● **The task**
Please pick up the Platea, Pennsylvania article below after its last sentence and continue writing it.

● **Source document**
<<<<
Borough in Pennsylvania, US

Platea is a borough in Erie County, Pennsylvania, United States. The population was 443 at the 2020 census.

==Geography==
Platea is located in western Erie County at (41.951078, -80.325143). It is bordered to the west, north, and east by Girard Township, to the south by Elk Creek Township, and at its southwestern corner by Conneaut Township.

According to the United States Census Bureau, the borough has a total area of 8.7 km2, all land.

==Demographics==

As of the census of 2000, there were 474 people, 172 households, and 137 families residing in the borough. The population density was 144.0 PD/sqmi. There were 184 housing units at an average density of 55.9 /sqmi. The racial makeup of the borough was 97.89% White, 0.42% African American, 0.84% from other races, and 0.84% from two or more races. Hispanic or Latino of any race were 1.05% of the population.
>>>>
● **Supplied material**
<<<<
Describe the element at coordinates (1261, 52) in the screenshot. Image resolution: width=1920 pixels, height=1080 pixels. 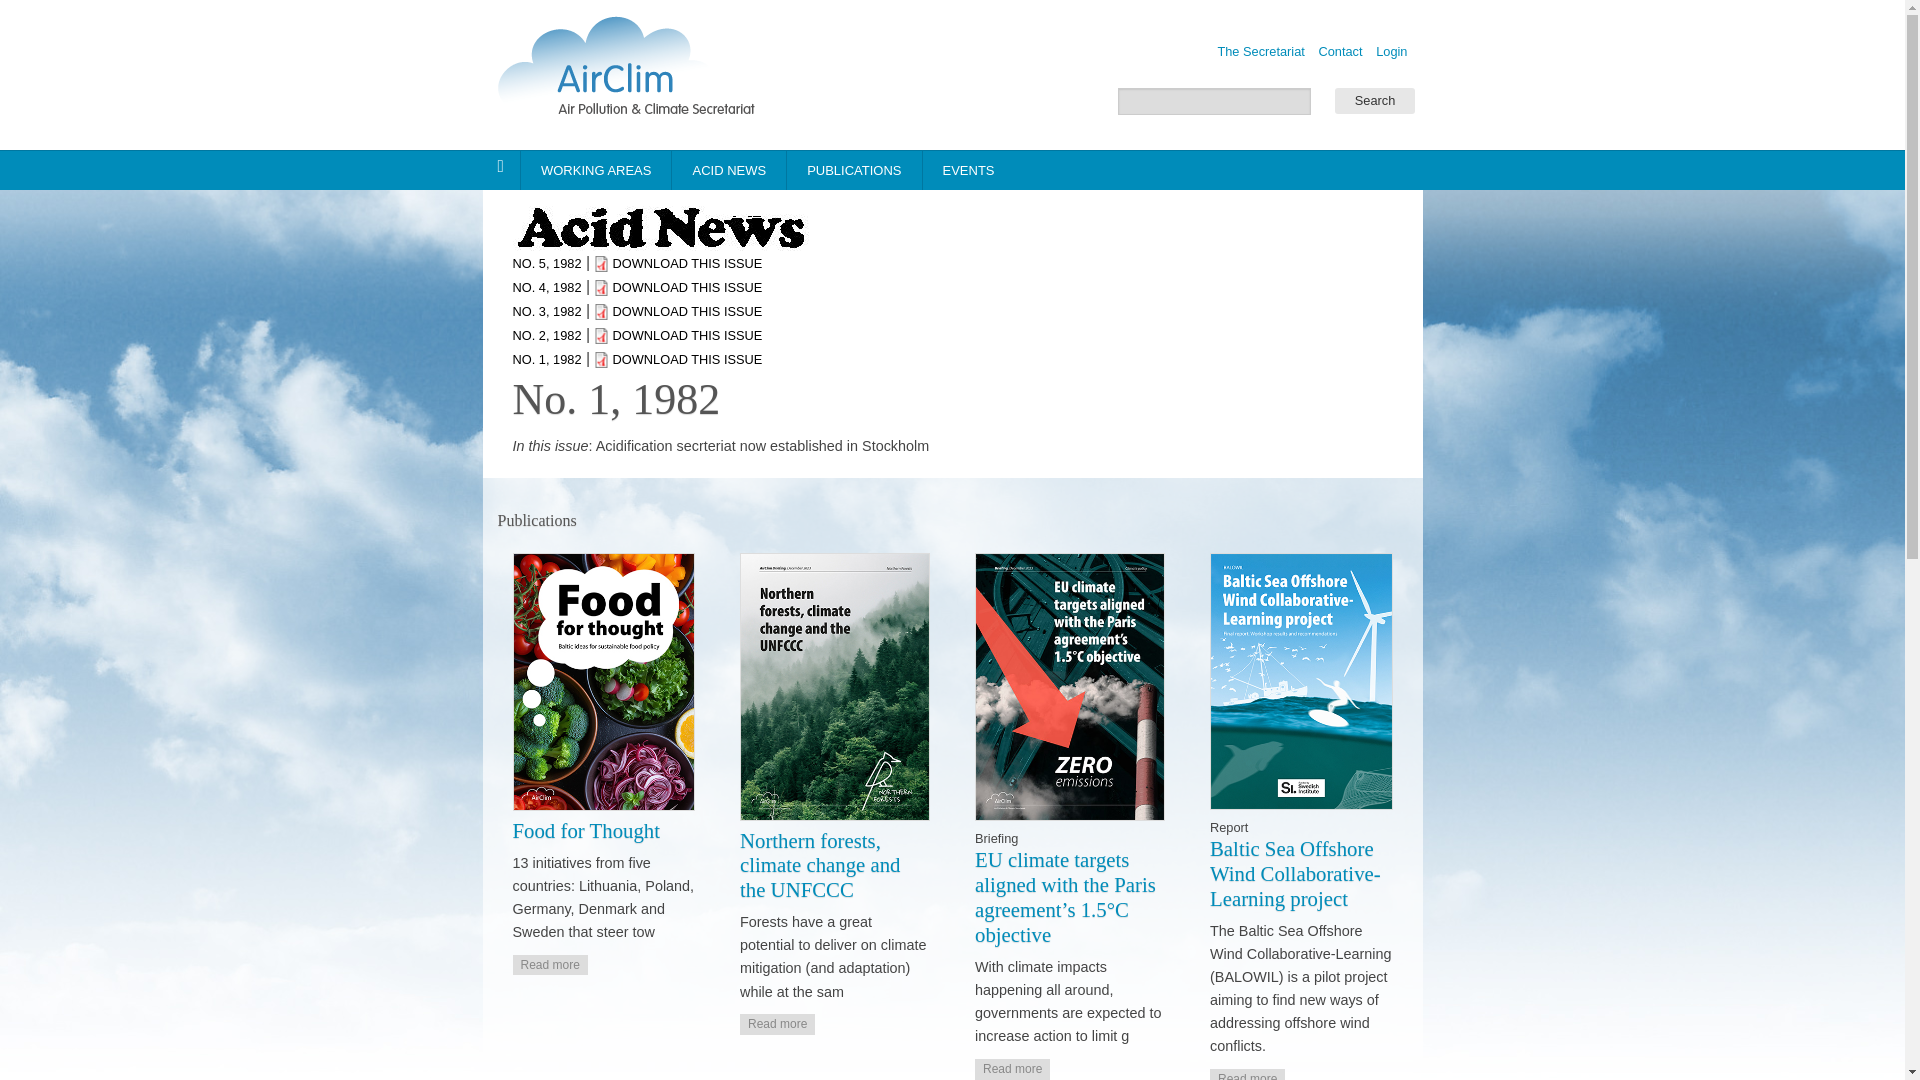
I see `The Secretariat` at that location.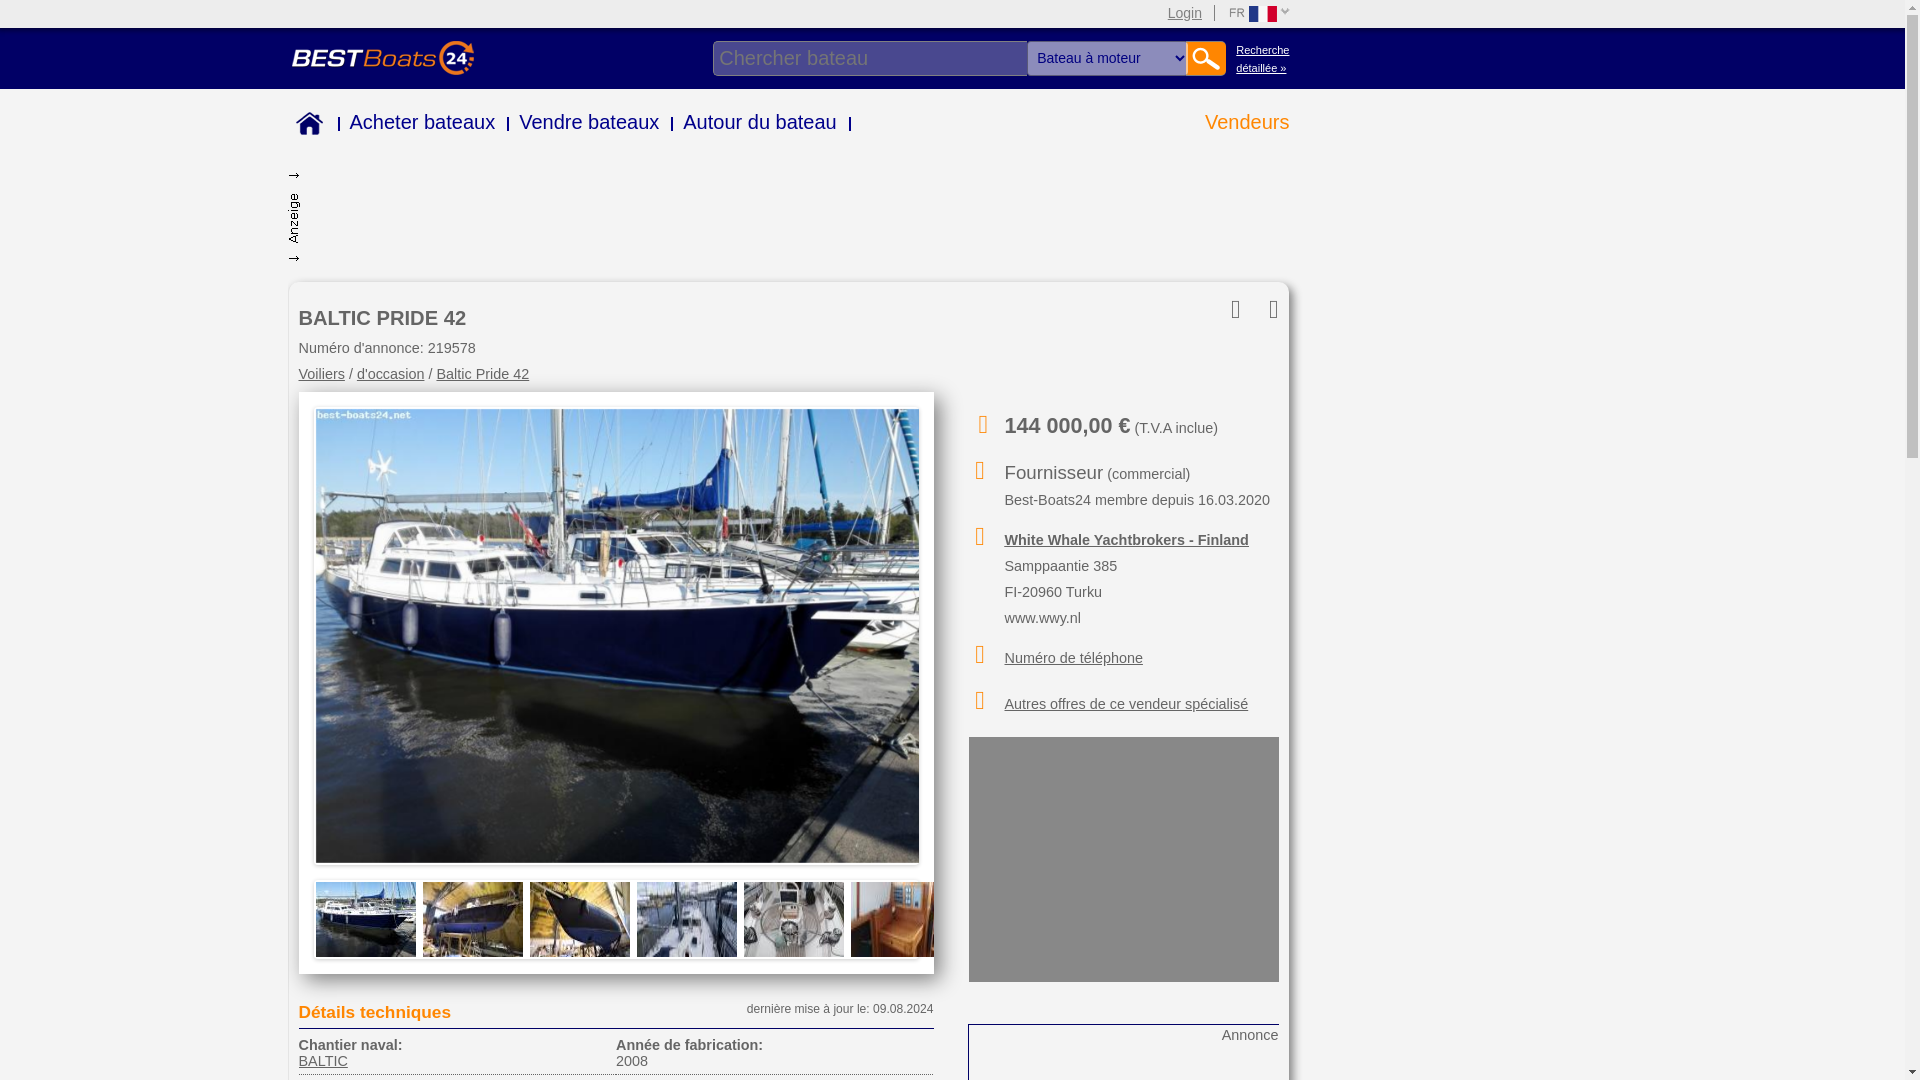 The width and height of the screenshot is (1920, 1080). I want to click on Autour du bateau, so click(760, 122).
>>>>
● **Answer below**
There were 172 households, out of which 36.6% had children under the age of 18 living with them, 65.7% were married couples living together, 7.6% had a female householder with no husband present, and 20.3% were non-families. 13.4% of all households were made up of individuals, and 5.2% had someone living alone who was 65 years of age or older. The average household size was 2.76 and the average family size was 3.04.

In the borough the population was spread out, with 25.1% under the age of 18, 6.5% from 18 to 24, 32.5% from 25 to 44, 25.9% from 45 to 64, and 9.9% who were 65 years of age or older. The median age was 38 years. For every 100 females there were 101.7 males. For every 100 females age 18 and over, there were 107.6 males.

The median income for a household in the borough was $38,125, and the median income for a family was $39,063. Males had a median income of $30,078 versus $22,500 for females. The per capita income for the borough was $14,555. About 6.8% of families and 12.9% of the population were below the poverty line, including 24.1% of those under age 18 and 7.8% of those age 65 or over.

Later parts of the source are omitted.